── PROVIDED ENTRIES ──

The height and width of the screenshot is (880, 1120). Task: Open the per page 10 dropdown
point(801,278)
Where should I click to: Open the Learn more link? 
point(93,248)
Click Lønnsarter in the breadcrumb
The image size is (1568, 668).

───
── PROVIDED ENTRIES ──

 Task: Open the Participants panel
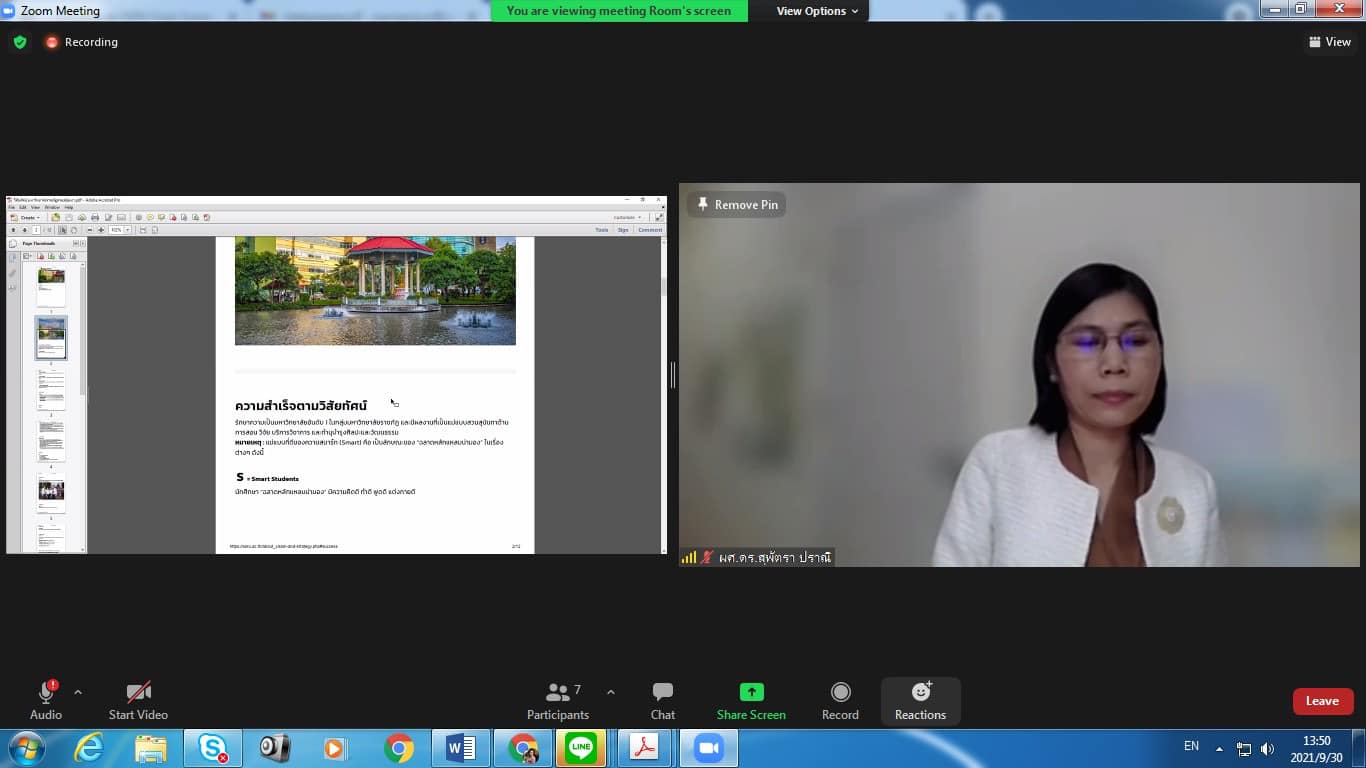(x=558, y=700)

───

*EXERCISE GOAL*
Repeat the entries above verbatim, but only from the line that has "The height and" down to the line that has "The image size is (1568, 668).", inclusive.

*TASK OUTPUT*
The height and width of the screenshot is (880, 1120). Task: Open the per page 10 dropdown
point(801,278)
Where should I click to: Open the Learn more link? 
point(93,248)
Click Lønnsarter in the breadcrumb
The image size is (1568, 668).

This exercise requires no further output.